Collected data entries
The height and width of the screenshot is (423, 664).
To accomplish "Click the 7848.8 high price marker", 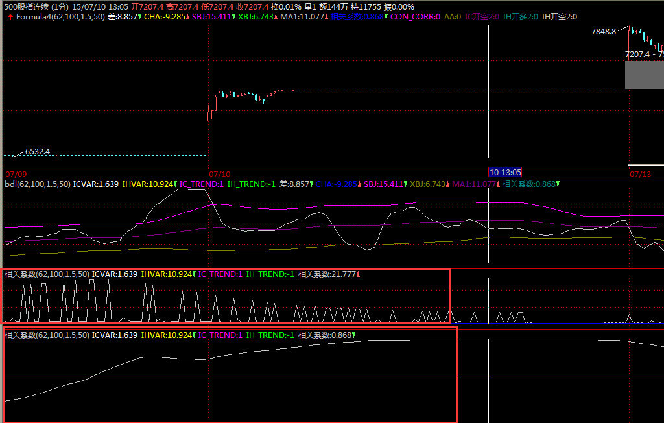I will click(603, 31).
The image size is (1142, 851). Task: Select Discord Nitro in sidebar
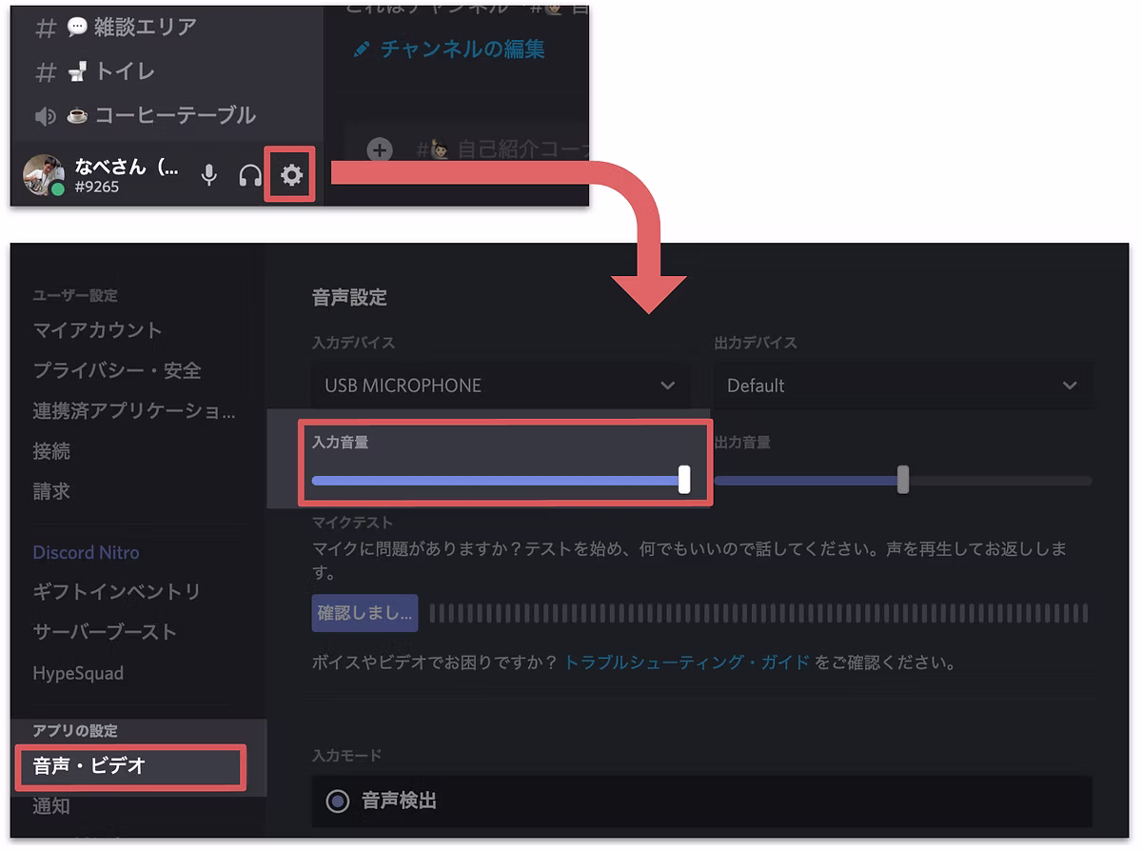click(87, 552)
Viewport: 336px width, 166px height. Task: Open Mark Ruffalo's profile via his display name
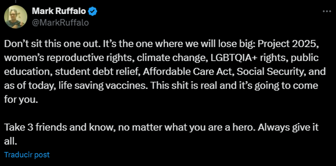tap(59, 11)
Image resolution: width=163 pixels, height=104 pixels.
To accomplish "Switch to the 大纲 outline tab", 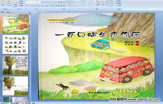I will 8,12.
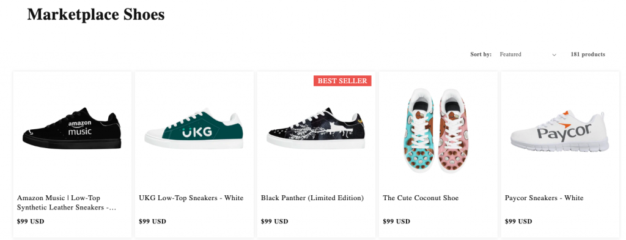
Task: Open Paycor Sneakers - White title link
Action: (x=544, y=198)
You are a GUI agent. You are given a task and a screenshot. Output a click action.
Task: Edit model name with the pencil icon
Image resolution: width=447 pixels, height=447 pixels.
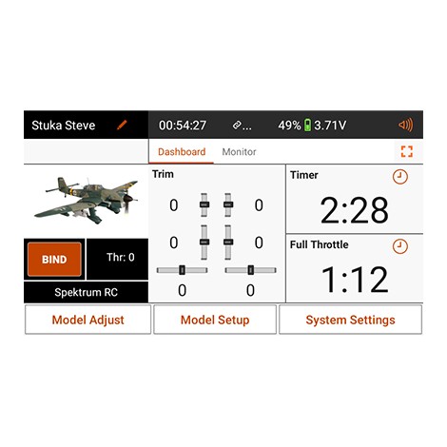tap(122, 125)
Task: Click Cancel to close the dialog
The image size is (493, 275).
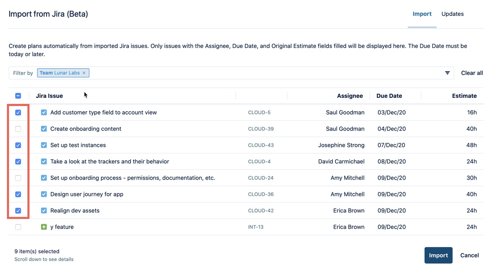Action: click(x=469, y=255)
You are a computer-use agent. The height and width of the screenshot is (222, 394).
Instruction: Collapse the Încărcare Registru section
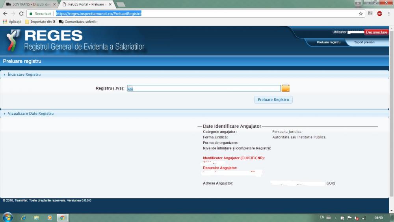coord(24,75)
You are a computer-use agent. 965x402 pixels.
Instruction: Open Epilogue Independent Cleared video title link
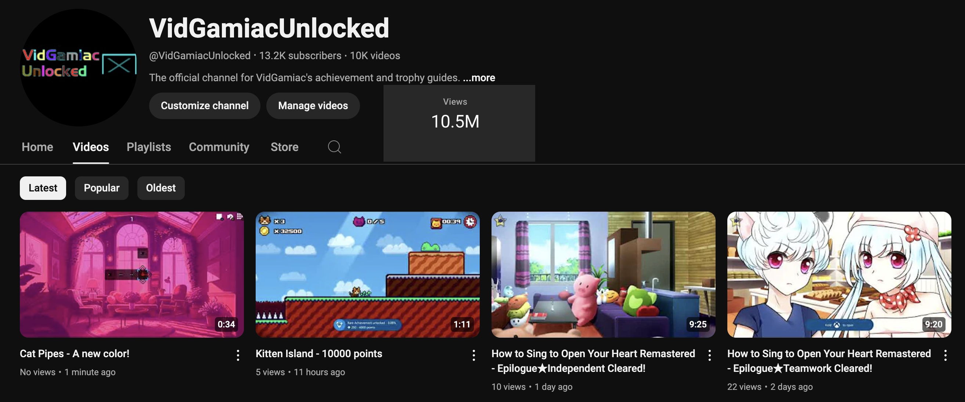[x=593, y=361]
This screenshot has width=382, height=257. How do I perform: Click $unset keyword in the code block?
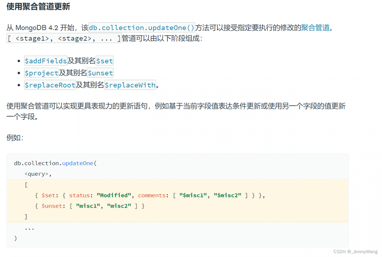[x=52, y=206]
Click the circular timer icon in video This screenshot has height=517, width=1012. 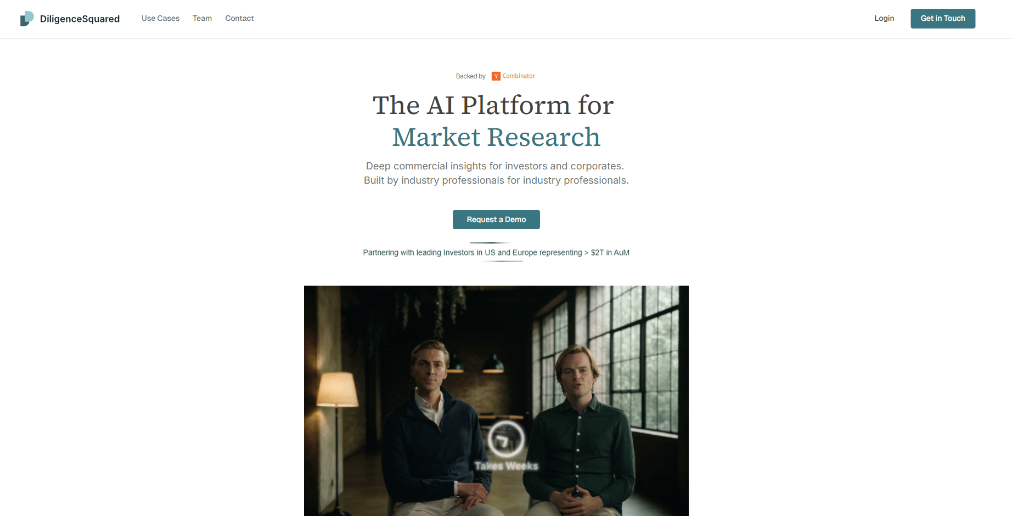pyautogui.click(x=506, y=439)
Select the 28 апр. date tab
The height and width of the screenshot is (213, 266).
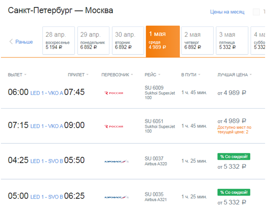click(59, 40)
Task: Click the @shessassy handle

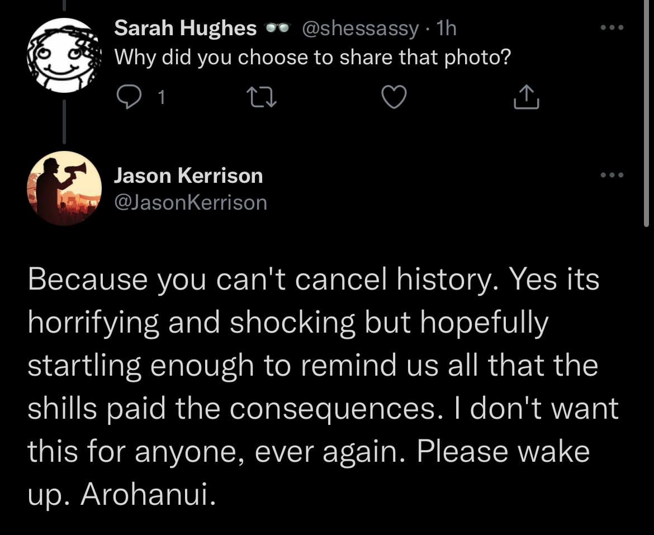Action: [359, 29]
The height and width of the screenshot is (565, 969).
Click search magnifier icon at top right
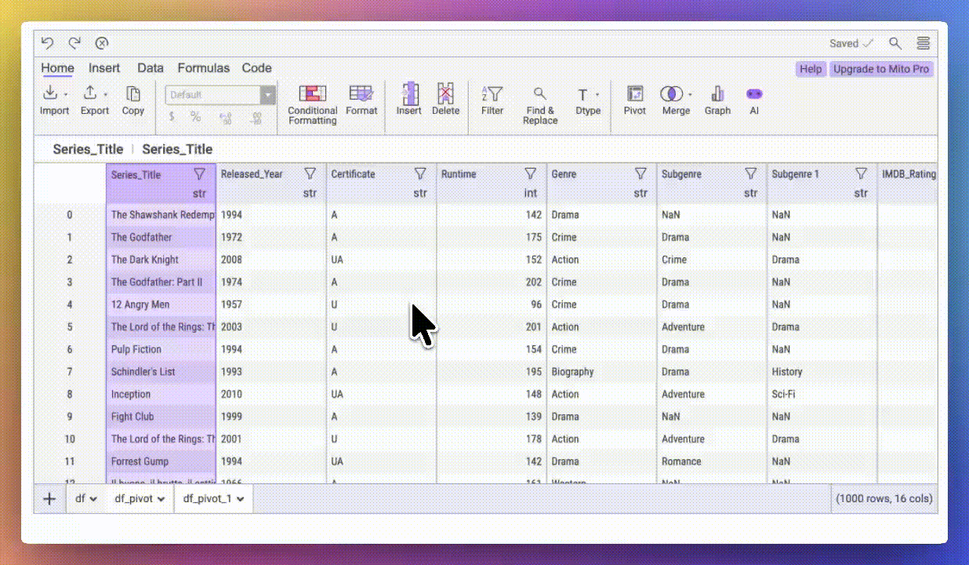[x=895, y=44]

◆ EXERCISE GOAL
Which lines of the data contain the word "computer"? Copy each one.

◆ RESPONSE
You are a computer-use agent. The height and width of the screenshot is (222, 394).
You are a computer-use agent. 965x402 pixels.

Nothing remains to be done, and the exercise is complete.